Given entries =
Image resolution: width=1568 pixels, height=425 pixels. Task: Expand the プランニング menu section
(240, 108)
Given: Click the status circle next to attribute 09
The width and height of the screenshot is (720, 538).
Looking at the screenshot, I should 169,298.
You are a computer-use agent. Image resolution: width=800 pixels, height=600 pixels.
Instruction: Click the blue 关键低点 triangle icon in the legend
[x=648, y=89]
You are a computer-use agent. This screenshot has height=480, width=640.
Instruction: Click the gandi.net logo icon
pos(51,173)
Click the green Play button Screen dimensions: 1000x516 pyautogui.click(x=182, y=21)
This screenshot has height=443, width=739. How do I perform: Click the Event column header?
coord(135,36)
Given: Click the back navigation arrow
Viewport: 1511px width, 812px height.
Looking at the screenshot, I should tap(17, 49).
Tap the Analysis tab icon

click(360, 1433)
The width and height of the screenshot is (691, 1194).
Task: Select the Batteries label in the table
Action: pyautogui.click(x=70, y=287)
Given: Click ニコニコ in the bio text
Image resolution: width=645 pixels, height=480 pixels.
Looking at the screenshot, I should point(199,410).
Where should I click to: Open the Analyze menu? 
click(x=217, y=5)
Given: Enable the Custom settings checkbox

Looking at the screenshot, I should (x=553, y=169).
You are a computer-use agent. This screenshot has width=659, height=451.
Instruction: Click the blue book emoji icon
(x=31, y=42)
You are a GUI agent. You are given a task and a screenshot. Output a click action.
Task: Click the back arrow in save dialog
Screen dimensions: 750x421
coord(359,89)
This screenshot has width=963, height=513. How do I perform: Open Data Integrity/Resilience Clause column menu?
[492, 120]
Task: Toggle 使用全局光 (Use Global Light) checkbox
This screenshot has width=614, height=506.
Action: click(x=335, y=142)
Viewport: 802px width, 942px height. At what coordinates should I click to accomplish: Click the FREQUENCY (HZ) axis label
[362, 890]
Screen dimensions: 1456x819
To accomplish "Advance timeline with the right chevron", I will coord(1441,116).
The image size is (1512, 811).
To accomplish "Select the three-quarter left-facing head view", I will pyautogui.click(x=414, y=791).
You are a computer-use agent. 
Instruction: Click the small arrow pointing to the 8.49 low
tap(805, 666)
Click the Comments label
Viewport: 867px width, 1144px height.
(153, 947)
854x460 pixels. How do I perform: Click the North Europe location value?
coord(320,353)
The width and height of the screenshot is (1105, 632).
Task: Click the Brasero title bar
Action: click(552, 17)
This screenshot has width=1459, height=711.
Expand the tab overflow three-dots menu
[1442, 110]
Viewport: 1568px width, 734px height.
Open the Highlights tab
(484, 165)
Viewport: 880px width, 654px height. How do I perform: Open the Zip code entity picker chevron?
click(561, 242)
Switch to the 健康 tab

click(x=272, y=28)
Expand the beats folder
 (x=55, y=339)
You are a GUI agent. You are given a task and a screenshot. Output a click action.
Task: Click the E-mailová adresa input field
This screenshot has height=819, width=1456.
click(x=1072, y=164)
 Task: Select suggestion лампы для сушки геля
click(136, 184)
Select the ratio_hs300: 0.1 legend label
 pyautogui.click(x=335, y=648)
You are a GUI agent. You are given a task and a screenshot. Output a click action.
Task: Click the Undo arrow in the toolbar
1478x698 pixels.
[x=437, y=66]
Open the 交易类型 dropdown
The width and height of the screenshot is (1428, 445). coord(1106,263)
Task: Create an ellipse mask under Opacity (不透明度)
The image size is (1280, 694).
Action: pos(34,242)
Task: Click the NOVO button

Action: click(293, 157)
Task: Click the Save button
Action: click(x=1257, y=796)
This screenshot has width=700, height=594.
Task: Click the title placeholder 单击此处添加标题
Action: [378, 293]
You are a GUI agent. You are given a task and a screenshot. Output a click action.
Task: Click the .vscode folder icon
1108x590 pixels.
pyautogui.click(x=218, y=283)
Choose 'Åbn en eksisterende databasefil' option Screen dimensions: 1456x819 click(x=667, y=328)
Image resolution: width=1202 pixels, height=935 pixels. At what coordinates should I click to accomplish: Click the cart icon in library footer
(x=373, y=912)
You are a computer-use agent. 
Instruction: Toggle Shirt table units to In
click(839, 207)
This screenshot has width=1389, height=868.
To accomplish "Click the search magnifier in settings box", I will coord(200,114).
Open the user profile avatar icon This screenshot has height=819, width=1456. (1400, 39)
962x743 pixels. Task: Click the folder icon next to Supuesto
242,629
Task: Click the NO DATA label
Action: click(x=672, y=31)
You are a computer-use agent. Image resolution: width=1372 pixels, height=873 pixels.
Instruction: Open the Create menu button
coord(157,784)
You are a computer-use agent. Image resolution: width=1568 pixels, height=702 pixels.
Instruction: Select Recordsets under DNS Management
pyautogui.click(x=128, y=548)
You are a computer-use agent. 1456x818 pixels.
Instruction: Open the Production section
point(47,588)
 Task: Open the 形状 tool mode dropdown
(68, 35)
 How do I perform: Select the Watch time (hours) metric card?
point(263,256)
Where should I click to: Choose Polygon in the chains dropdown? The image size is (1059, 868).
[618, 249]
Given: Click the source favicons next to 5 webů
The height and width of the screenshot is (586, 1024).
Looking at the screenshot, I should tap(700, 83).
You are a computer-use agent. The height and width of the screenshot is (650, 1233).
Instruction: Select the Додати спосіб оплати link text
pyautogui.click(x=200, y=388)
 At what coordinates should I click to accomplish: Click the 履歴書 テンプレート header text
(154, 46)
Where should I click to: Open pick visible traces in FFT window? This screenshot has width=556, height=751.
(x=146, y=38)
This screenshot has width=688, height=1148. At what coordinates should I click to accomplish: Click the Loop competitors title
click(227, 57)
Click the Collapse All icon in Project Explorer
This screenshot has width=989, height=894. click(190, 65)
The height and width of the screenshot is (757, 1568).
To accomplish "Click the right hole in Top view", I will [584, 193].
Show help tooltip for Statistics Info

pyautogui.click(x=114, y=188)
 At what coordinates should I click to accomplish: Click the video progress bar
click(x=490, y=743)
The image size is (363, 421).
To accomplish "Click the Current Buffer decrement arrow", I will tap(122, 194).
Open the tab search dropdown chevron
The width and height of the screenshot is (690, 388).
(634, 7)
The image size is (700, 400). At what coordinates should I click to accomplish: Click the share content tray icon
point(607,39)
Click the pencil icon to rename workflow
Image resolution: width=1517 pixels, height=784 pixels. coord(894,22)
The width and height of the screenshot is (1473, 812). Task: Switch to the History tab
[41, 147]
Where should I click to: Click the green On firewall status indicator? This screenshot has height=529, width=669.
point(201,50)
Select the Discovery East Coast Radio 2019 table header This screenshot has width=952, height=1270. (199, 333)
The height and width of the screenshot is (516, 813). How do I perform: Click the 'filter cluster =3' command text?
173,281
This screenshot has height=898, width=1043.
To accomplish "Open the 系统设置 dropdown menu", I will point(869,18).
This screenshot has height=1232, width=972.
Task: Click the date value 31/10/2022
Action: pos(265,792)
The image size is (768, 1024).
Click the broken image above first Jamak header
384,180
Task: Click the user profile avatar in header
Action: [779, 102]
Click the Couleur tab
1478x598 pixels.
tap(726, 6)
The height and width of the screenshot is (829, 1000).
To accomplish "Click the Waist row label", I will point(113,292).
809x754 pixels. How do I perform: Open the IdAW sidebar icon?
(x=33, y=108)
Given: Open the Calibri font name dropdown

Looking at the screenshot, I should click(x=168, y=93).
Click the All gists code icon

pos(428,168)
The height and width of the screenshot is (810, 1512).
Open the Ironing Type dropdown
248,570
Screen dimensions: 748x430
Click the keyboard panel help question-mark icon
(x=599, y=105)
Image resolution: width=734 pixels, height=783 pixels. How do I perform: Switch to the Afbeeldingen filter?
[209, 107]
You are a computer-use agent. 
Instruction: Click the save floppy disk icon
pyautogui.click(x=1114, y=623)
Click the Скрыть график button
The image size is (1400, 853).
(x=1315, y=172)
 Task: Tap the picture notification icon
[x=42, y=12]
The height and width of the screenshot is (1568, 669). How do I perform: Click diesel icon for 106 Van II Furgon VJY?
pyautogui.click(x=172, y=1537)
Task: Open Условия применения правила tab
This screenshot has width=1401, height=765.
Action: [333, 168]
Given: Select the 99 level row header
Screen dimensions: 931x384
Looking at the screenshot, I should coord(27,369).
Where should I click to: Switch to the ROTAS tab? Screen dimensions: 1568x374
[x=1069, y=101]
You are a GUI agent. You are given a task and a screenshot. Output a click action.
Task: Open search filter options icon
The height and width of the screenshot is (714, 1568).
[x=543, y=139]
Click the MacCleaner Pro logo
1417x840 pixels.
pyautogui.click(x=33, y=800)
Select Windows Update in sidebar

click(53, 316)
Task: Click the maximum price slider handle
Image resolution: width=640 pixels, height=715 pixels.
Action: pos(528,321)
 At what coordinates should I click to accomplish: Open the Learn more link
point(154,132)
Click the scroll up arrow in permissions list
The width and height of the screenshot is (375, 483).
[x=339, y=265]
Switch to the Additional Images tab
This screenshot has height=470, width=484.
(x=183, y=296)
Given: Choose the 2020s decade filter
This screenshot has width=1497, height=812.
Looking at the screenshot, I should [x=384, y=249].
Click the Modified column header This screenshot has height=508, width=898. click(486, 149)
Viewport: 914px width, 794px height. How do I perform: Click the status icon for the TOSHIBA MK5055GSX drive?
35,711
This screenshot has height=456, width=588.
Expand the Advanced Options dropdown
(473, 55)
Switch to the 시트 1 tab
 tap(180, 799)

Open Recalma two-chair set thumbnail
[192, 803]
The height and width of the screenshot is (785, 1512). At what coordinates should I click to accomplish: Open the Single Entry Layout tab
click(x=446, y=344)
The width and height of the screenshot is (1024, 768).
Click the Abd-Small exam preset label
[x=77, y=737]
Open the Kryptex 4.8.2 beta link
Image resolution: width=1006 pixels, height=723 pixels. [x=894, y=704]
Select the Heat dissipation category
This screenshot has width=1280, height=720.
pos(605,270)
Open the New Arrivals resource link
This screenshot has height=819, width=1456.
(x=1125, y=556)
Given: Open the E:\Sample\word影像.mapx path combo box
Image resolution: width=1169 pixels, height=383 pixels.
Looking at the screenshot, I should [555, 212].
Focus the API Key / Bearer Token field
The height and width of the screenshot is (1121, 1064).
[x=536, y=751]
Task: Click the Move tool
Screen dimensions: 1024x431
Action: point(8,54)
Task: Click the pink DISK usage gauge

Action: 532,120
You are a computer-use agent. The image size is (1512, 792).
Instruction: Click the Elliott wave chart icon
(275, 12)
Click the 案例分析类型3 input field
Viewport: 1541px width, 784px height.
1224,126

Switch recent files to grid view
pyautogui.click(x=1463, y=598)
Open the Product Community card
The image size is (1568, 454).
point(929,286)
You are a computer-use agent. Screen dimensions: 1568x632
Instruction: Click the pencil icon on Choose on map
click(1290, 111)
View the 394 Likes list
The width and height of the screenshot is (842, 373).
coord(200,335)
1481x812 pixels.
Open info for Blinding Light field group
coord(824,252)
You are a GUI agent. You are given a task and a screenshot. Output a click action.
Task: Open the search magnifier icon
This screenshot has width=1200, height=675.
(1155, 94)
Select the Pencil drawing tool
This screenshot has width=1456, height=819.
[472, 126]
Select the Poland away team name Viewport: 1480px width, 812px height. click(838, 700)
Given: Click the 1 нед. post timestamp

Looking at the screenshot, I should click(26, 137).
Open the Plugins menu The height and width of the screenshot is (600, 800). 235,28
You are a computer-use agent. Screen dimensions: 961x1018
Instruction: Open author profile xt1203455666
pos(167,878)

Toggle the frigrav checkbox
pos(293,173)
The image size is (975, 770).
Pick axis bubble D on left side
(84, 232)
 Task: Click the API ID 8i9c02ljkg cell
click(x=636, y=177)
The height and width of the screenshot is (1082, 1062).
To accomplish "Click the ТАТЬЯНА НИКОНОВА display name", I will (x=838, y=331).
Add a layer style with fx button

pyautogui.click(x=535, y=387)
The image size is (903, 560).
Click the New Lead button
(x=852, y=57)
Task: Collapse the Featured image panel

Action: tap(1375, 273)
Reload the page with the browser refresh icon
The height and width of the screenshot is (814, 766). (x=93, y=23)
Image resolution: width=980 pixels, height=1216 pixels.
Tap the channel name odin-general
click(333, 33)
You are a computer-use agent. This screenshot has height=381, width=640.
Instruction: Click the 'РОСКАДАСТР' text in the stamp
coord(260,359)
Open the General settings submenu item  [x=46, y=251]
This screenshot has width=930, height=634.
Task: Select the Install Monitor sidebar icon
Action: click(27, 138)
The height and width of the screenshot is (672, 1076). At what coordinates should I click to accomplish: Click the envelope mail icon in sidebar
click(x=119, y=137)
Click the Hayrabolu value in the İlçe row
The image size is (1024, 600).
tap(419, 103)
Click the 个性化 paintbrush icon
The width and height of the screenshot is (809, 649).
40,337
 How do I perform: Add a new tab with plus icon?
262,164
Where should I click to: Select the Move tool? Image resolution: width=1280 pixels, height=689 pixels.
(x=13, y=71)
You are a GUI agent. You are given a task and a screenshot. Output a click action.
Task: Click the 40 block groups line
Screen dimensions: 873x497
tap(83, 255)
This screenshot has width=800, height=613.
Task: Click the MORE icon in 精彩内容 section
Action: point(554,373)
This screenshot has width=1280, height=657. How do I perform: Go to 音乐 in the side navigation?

Goal =
Pull out every line of the material above that contains the string "link". Case counts.

Full response =
Instruction: Select the Додати спосіб оплати link text
 At what coordinates should I click to accomplish: Open the Learn more link
Open the Kryptex 4.8.2 beta link
Open the New Arrivals resource link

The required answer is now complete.